Balthazar adds to London’s ever growing list of brasseries and is the creation of Keith McNally (I’ve never heard of him either). With its location right in the heart of Covent Garden and being an almost carbon copy of the already popular original Balthazar in New York it means getting a reservation is not the easiest of tasks. My gentleman companion and I happened to be passing at 5pm and thought we’d try our luck and were offered a table as long as we returned it within an hour and a half – result!
The dining room was huge and looked beautiful. It wasn’t quite as grand as Brasserie Zedel but what it did have was a really loud buzzy atmosphere – the kind that made me want to stay forever. What felt like hundreds of staff scurried between tables in an organised chaos type fashion yet it all seemed to be running smoothly.

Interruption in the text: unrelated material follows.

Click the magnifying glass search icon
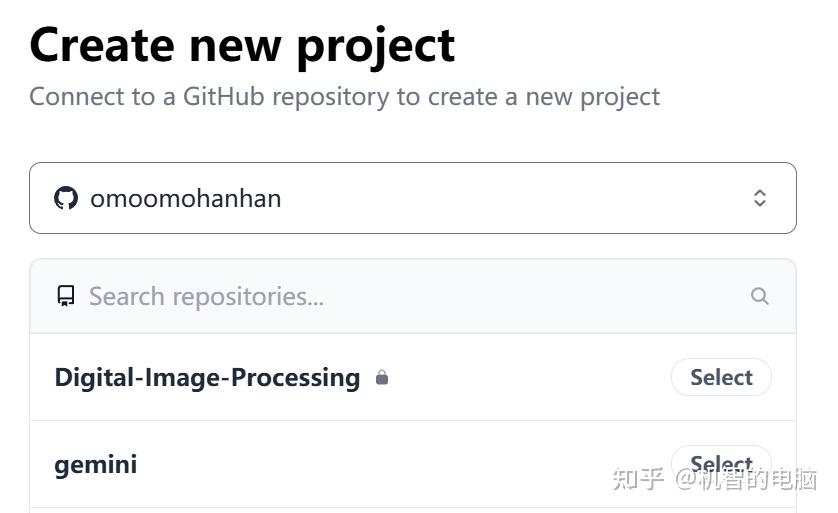pos(760,296)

Now would be a good time to say how friendly everyone was. Staff smiled and comfortably made conversation with us – I felt like I was being served by people I’d met before. This charming quality from every member staff made the experience a really special one.

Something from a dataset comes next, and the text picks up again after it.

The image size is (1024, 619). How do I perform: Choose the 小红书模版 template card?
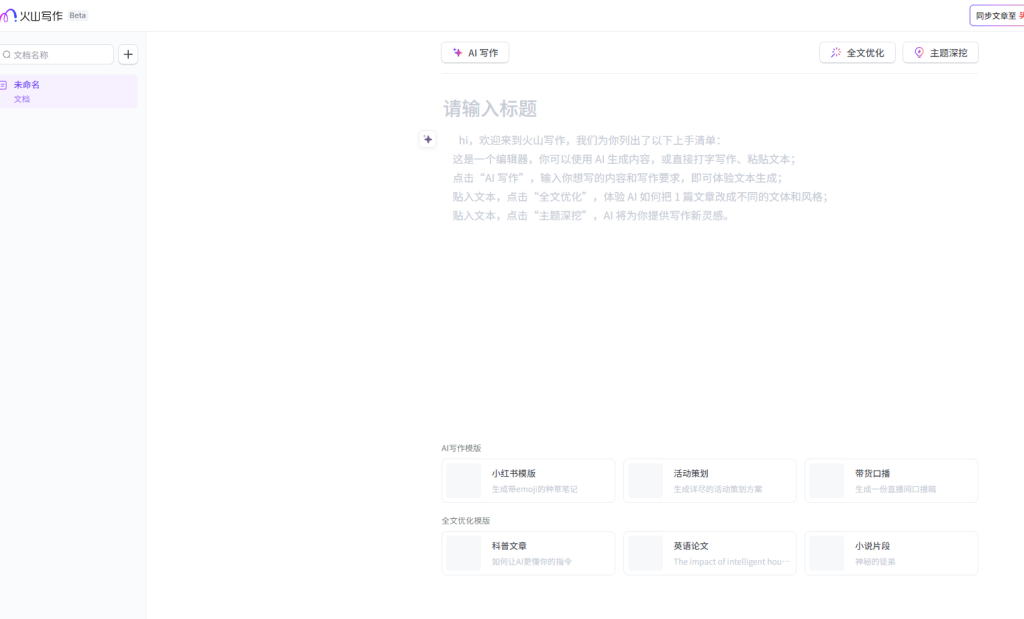(528, 481)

House bread served with a wedge of unsalted butter kicked things off and was mahoosive. The white baguette was my favourite with it’s delightfully chewy crust and spongy middle.

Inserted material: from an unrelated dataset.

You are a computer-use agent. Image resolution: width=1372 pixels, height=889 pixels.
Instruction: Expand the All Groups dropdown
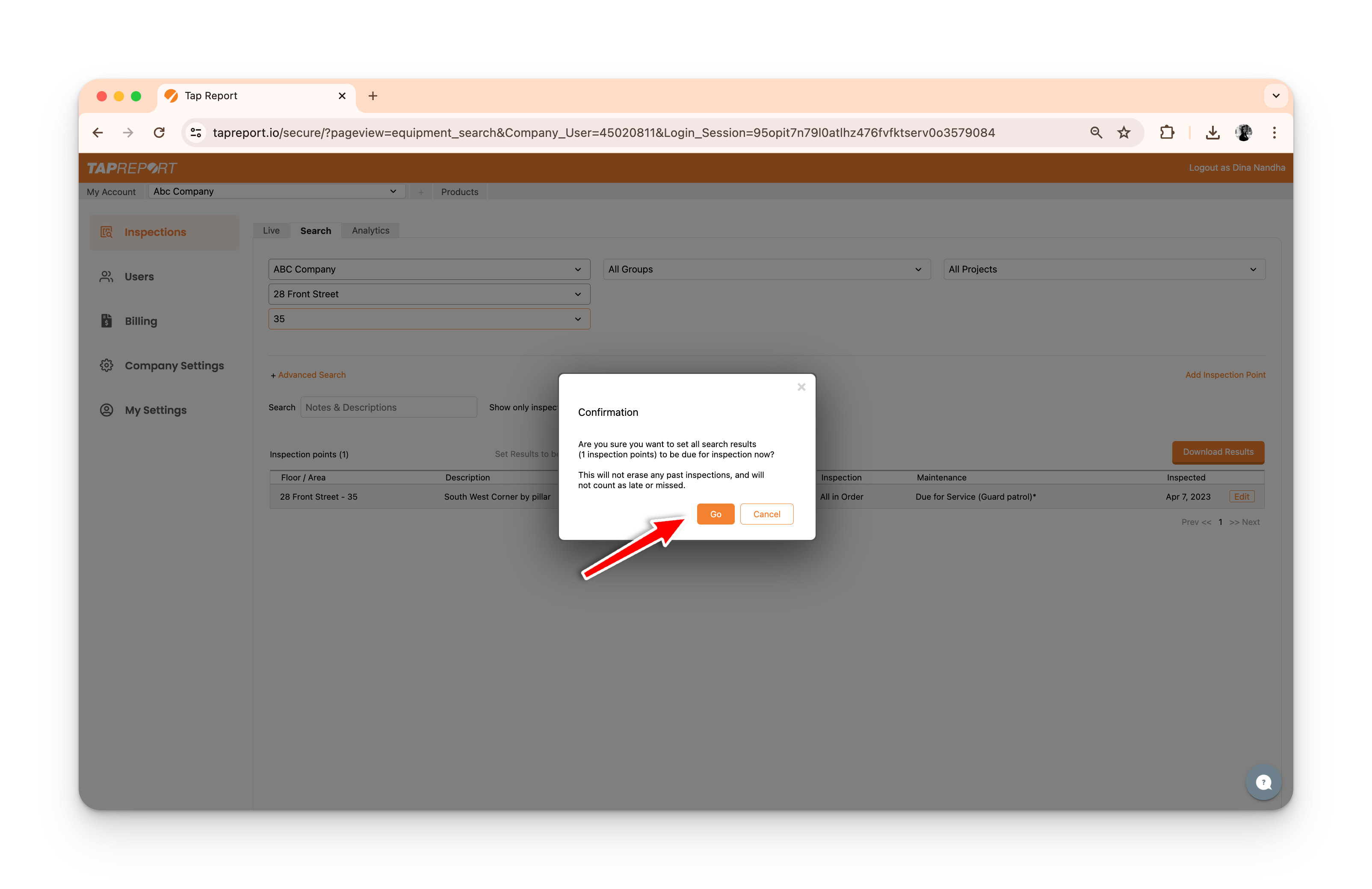point(766,269)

As we were a little short on time and we were aware the menu could be a little pricey we dived straight in to mains. I opted for the duck confit with roasted potatoes, cippolini onions, wild mushrooms and frisée salad (£16.50). Every single thing about this dish was ruddy delicious. The duck had a crispy skin and succulent juicy meat and the potatoes had a caramelised coating. The mushrooms added texture and the mini onions were the sweetest I’ve ever tasted. It was a rich and hearty delight.
My gentleman companion’s pork belly with sprouting broccoli and black pudding (£15.50) followed suit in terms of big yummy flavours. The belly was soft with a crunchy crackling top and the black pudding added richness. Both dishes were of generous size and really filled us up.
A side of onion rings (£4.50) started off great, the top layer was crunchy and grease free but sadly the ones on the bottom of the dish were covered in oil and had gone soggy and therefore became sickly.
For pudding we decided to share the profiteroles with vanilla ice cream and chocolate sauce (£7) which tasted so good I wish I’d ordered my own! The ice cream was actually inside the profiteroles and was a great substitute for cream. The chocolate sauce was so incredibly good I could drink gallons of the stuff; as it was, an extra jug was provided which I very nearly licked clean. Total indulgent bliss!
We loved our visit to Balthazar. Everything from the food, to the service, to the atmosphere was really spot on. It’s not all cheap but if you order wisely and avoid some of the costlier items on the menu (steak au poivre at £29) then I think it’s really good value. If I can get a table, I can’t wait to go back!